* [Exercise description]
Whatever lines the data contains, output all of them unchanged.

* [Material shown]
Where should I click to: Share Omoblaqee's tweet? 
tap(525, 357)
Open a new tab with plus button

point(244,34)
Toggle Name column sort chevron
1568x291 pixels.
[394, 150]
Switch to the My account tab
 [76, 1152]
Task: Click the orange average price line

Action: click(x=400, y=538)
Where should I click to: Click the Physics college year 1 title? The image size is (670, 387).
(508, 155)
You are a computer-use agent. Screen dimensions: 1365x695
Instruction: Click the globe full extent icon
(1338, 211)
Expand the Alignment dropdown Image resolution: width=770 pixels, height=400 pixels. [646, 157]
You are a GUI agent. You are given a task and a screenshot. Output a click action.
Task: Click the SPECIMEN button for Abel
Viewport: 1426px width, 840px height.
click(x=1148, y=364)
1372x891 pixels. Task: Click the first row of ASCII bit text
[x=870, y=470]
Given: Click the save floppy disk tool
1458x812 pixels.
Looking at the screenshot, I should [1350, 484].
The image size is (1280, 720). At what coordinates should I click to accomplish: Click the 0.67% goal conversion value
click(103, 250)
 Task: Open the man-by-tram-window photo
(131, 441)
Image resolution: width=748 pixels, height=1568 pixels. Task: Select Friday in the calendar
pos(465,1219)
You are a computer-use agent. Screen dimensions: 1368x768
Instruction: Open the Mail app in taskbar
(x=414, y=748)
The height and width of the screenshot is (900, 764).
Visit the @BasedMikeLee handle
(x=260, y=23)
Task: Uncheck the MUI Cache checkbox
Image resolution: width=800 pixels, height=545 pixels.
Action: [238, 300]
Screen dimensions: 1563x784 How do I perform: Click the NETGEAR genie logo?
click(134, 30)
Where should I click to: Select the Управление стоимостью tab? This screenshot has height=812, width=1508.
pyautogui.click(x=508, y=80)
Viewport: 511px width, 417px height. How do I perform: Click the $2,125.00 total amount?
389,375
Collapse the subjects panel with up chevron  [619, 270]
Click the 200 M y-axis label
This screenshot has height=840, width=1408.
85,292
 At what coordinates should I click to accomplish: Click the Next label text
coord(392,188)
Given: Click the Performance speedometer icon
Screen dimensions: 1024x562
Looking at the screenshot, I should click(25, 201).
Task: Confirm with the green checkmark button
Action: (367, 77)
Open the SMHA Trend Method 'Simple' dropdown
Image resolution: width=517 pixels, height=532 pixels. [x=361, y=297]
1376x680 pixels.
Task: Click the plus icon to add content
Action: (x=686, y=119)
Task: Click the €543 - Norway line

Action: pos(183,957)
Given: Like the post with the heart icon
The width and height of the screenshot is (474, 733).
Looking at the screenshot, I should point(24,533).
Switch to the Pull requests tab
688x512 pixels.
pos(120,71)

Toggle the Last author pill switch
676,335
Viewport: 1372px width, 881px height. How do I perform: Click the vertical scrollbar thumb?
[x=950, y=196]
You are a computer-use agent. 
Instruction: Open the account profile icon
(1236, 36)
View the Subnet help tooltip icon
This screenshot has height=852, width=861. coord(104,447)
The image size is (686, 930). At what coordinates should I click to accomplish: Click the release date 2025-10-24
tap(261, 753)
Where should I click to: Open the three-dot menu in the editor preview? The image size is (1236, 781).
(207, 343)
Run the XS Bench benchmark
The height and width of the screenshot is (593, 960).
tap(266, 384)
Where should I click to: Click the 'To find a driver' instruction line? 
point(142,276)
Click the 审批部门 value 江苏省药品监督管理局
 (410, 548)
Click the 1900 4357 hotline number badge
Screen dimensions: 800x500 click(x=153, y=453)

* [Written answer]
Where should I click to: Share Omoblaqee's tweet? 
tap(525, 357)
Open a new tab with plus button

point(244,34)
Toggle Name column sort chevron
1568x291 pixels.
[394, 150]
Switch to the My account tab
 [76, 1152]
Task: Click the orange average price line

Action: click(x=400, y=538)
Where should I click to: Click the Physics college year 1 title? The image size is (670, 387).
(508, 155)
You are a computer-use agent. Screen dimensions: 1365x695
Instruction: Click the globe full extent icon
(1338, 211)
Expand the Alignment dropdown Image resolution: width=770 pixels, height=400 pixels. [646, 157]
You are a GUI agent. You are given a task and a screenshot. Output a click action.
Task: Click the SPECIMEN button for Abel
Viewport: 1426px width, 840px height.
click(x=1148, y=364)
1372x891 pixels. Task: Click the first row of ASCII bit text
[x=870, y=470]
Given: Click the save floppy disk tool
1458x812 pixels.
Looking at the screenshot, I should [1350, 484].
The image size is (1280, 720). At what coordinates should I click to accomplish: Click the 0.67% goal conversion value
click(103, 250)
 Task: Open the man-by-tram-window photo
(131, 441)
Image resolution: width=748 pixels, height=1568 pixels. Task: Select Friday in the calendar
pos(465,1219)
You are a computer-use agent. Screen dimensions: 1368x768
Instruction: Open the Mail app in taskbar
(x=414, y=748)
The height and width of the screenshot is (900, 764).
Visit the @BasedMikeLee handle
(x=260, y=23)
Task: Uncheck the MUI Cache checkbox
Image resolution: width=800 pixels, height=545 pixels.
Action: [238, 300]
Screen dimensions: 1563x784 How do I perform: Click the NETGEAR genie logo?
click(134, 30)
Where should I click to: Select the Управление стоимостью tab? This screenshot has height=812, width=1508.
pyautogui.click(x=508, y=80)
Viewport: 511px width, 417px height. How do I perform: Click the $2,125.00 total amount?
389,375
Collapse the subjects panel with up chevron  [619, 270]
Click the 200 M y-axis label
This screenshot has height=840, width=1408.
85,292
 At what coordinates should I click to accomplish: Click the Next label text
coord(392,188)
Given: Click the Performance speedometer icon
Screen dimensions: 1024x562
Looking at the screenshot, I should click(25, 201).
Task: Confirm with the green checkmark button
Action: (367, 77)
Open the SMHA Trend Method 'Simple' dropdown
Image resolution: width=517 pixels, height=532 pixels. [x=361, y=297]
1376x680 pixels.
Task: Click the plus icon to add content
Action: (x=686, y=119)
Task: Click the €543 - Norway line

Action: pos(183,957)
Given: Like the post with the heart icon
The width and height of the screenshot is (474, 733).
Looking at the screenshot, I should point(24,533).
Switch to the Pull requests tab
688x512 pixels.
pos(120,71)

Toggle the Last author pill switch
676,335
Viewport: 1372px width, 881px height. How do I perform: Click the vertical scrollbar thumb?
[x=950, y=196]
You are a computer-use agent. 
Instruction: Open the account profile icon
(1236, 36)
View the Subnet help tooltip icon
This screenshot has height=852, width=861. coord(104,447)
The image size is (686, 930). At what coordinates should I click to accomplish: Click the release date 2025-10-24
tap(261, 753)
Where should I click to: Open the three-dot menu in the editor preview? The image size is (1236, 781).
(207, 343)
Run the XS Bench benchmark
The height and width of the screenshot is (593, 960).
tap(266, 384)
Where should I click to: Click the 'To find a driver' instruction line? 
point(142,276)
Click the 审批部门 value 江苏省药品监督管理局
 (410, 548)
Click the 1900 4357 hotline number badge
Screen dimensions: 800x500 click(x=153, y=453)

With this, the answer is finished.